Generally, however, the pooling connection factory would only handle the one connection for the Spring JMS message producer. Hence, the default session size is one. I would normally expect to see something like:

<bean class="com.ibm.mq.jms.MQConnectionFactory" id="dest.mqConnectionFactory">
    <property name="connectionNameList" value="10.0.0.171(1414)"/>
    <property name="queueManager" value="WARP.QMGR"/>
    <property name="channel" value="SYSTEM.DEF.SVRCONN"/>
    <property name="transportType" value="1"/>
    <property name="clientReconnectOptions" value="67108864"/>
</bean>

<bean class="org.springframework.jms.connection.UserCredentialsConnectionFactoryAdapter" id="dest.mqUserCred">
    <property name="targetConnectionFactory" ref="dest.mqConnectionFactory"/>
    <property name="username" value="XXXX"/>
    <property name="password" value="XXXX"/>
</bean>

<bean class="org.apache.activemq.jms.pool.PooledConnectionFactory" destroy-method="stop" id="dest.pooledConnectionFactory" init-method="start">
    <property name="idleTimeout" value="${idleTimeout}"/>
    <property name="connectionFactory" ref="dest.mqUserCred"/>
</bean>

<bean class="org.apache.camel.component.jms.JmsComponent" id="dest">
    <property name="configuration">
        <bean class="org.apache.camel.component.jms.JmsConfiguration">
            <property name="connectionFactory" ref="dest.pooledConnectionFactory"/>
        </bean>
    </property>
</bean>

In the example above, the PooledConnectionFactory would have one connection and that one JMS connection would have one JMS session. Note that the CachingConnectionFactory extends the SingleConnectionFactory. So you have a single JMS connection that can have multiple JMS sessions. You can't share that single JMS connection across threads.

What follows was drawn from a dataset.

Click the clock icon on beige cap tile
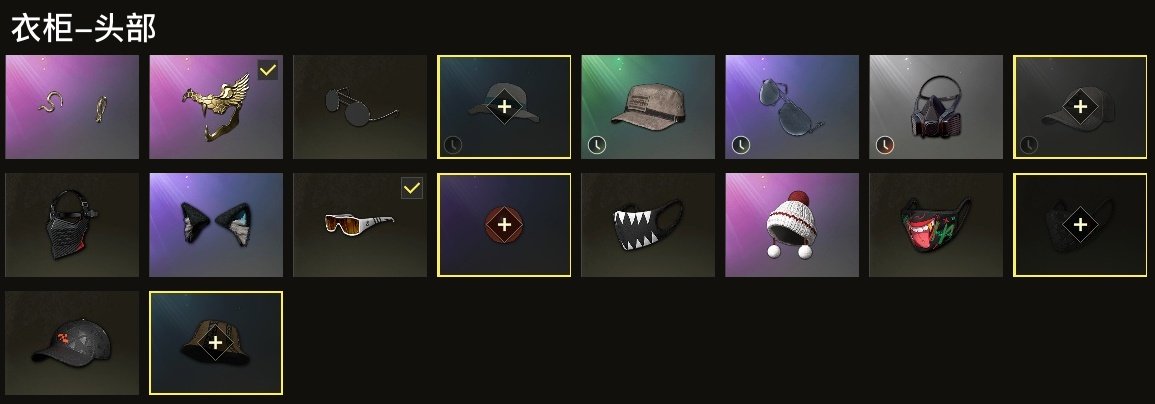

Any JMS message producer will first ask for a JMS connection, and then request a JMS session from the connection. I'm not understanding how you can be sending 50 messages on those 50 JMS sessions with a single JMS connection. If you are trying to share the one CachingConnectionFactory across multiple message producers, then only one message producer can be active at a time, and it will only use one session.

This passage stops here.